Problem to solve - Retype, word for word, only the lines from the one with "The width and height of the screenshot is (600, 468)." through the last line of the data below.

··· Records to process ···

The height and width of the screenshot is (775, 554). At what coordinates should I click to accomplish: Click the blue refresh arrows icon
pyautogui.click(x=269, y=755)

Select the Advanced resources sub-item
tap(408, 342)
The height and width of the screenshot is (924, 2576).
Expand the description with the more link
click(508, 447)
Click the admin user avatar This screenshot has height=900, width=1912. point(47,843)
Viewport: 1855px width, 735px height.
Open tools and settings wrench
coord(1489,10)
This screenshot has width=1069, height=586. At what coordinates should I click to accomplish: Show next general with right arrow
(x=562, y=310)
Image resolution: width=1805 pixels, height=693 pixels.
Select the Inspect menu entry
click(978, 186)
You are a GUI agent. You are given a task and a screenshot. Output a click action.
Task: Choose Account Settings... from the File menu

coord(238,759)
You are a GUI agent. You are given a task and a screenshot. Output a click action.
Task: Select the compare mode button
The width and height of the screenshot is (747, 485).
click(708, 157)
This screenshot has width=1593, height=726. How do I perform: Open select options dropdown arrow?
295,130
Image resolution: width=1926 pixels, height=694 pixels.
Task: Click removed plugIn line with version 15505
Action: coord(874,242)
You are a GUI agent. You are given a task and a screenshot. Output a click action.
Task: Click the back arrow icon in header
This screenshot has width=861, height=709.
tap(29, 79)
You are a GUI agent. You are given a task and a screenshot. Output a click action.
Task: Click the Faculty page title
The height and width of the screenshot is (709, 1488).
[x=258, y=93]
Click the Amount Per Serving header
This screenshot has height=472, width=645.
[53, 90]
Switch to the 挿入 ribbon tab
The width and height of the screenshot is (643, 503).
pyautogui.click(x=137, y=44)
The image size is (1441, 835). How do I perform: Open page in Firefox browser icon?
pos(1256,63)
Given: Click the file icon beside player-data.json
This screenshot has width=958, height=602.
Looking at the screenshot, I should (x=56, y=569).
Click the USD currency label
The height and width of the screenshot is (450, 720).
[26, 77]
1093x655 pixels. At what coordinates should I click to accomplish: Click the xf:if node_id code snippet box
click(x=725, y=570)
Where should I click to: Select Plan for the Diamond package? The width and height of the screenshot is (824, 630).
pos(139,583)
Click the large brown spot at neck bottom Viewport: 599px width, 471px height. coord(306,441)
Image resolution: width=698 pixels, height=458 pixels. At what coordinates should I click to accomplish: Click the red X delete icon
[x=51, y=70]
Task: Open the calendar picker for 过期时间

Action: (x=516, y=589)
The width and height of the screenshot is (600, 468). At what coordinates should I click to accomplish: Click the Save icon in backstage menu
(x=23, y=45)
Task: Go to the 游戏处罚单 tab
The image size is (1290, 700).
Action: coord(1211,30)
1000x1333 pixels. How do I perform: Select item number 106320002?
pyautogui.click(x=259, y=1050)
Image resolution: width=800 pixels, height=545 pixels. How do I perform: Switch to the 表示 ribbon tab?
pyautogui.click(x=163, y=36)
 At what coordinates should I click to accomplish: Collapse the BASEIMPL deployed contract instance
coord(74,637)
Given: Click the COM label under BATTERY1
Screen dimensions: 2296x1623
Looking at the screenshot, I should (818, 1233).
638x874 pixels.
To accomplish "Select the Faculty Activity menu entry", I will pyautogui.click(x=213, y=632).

···

Solution to this task -
The width and height of the screenshot is (600, 468). At what coordinates should I click to accomplish: Click the Save icon in backstage menu
(x=23, y=45)
Task: Go to the 游戏处罚单 tab
The image size is (1290, 700).
Action: coord(1211,30)
1000x1333 pixels. How do I perform: Select item number 106320002?
pyautogui.click(x=259, y=1050)
Image resolution: width=800 pixels, height=545 pixels. How do I perform: Switch to the 表示 ribbon tab?
pyautogui.click(x=163, y=36)
 At what coordinates should I click to accomplish: Collapse the BASEIMPL deployed contract instance
coord(74,637)
Given: Click the COM label under BATTERY1
Screen dimensions: 2296x1623
Looking at the screenshot, I should (818, 1233).
638x874 pixels.
To accomplish "Select the Faculty Activity menu entry", I will pyautogui.click(x=213, y=632).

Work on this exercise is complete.